REQUIRED WORK:
a - Summarize the forum thread about the game's anti-cheat and Admin Rights in two sentences.
b - Transcribe the stretch of the forum thread about the game's anti-cheat from "Theleo Oct 27, 2019" through "trust the company.", word for word.
c - Pick up the forum thread about the game's anti-cheat and Admin Rights after its last sentence and continue it.

PROVIDED PASSAGE:

Thanks for the warning, I'm gonna avoid this game!
m3nda Dec 12, 2019 @ 11:18am 
If the most played shooter CSGO doesn't have such shit for anti-cheat, there's no true reason to allow ANY game to be ran under Admin Rights. If you wanna play "safely" to this game just install Windows into any external drive you can then install it. So often, people tends to choose something that is comfortable rather than something that has sense. I would love to play ROE back in my computer if it stops asking for Admin Rights. Note: virtualizing 3d has near to 0 performance on high demanding games, so seems not a good idea, and any real solution like "GPU_Passthrough" involves a lot of headaches, and excludes ALL laptops from start. If you care your time, install another Windows into another disk then let it digg. If you have many drives, be extremelly careful cuz Windows will surely fck your boot partition at drive 0.
Theleo Oct 28, 2019 @ 7:55pm 
Nice irrelevant video of something that's common knowledge...?
Theleo Oct 27, 2019 @ 4:24pm 
You've skimmed very poorly, then. I've never claimed to trust certain companies over others. Also, notice how none of these companies collect data directly from your system's processes and memory. That's a huge security risk, regardless of whether or not you trust the company.

Privacy isn't black-and-white. I can be okay with a service taking data from me that I consented to give, whilst not being okay with a program essentially data-mining my system in the background without any direct warning. There's a huge difference between the two.

SOURCE EXCERPT:
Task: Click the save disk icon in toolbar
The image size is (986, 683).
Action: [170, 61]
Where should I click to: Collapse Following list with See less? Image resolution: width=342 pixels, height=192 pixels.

ANSWERS FOR THE EXERCISE:
a - One commenter argues that no game should need Admin Rights, since CSGO's anti-cheat doesn't, and suggests installing Windows on another drive to play, because virtualizing 3D performs poorly on demanding games. Another commenter says privacy isn't black-and-white: giving a service data by consent differs from a program mining the system's processes and memory in the background without direct warning.

b -
Theleo Oct 27, 2019 @ 4:24pm 
You've skimmed very poorly, then. I've never claimed to trust certain companies over others. Also, notice how none of these companies collect data directly from your system's processes and memory. That's a huge security risk, regardless of whether or not you trust the company.

c -
I2Goon Oct 27, 2019 @ 10:11am 
Oh I've skimmed the stupidity. You're scared of Asian companies and think American ones care more. If you use Windows or own Google/Amazon/Facebook products/services then complaining about a games privacy policy is the least of your concern.

Absolutely stupid logic you have going for yourself. You either care for privacy or none, you can't be in the middle.
Theleo Oct 22, 2019 @ 2:05pm 
I've answered this trainwreck of broken logic several times now. You're not as original or clever as you seem to believe you are, considering that you're incapable of reading back a few pages.
I2Goon Oct 22, 2019 @ 9:44am 
Guy, Windows is in its own league for gathering data and over 70% use the "Full" setting to enable that.

Pick your poison, an operating system you use every single day or a game that can only gather data while launched. An operating system that sends practically everything away to MS servers located all over the world every waking second it's online and connected to the internet or a game that's only able to extract data while running because of the systems set up in-place by MS.

I swear some people are just fucking dumb.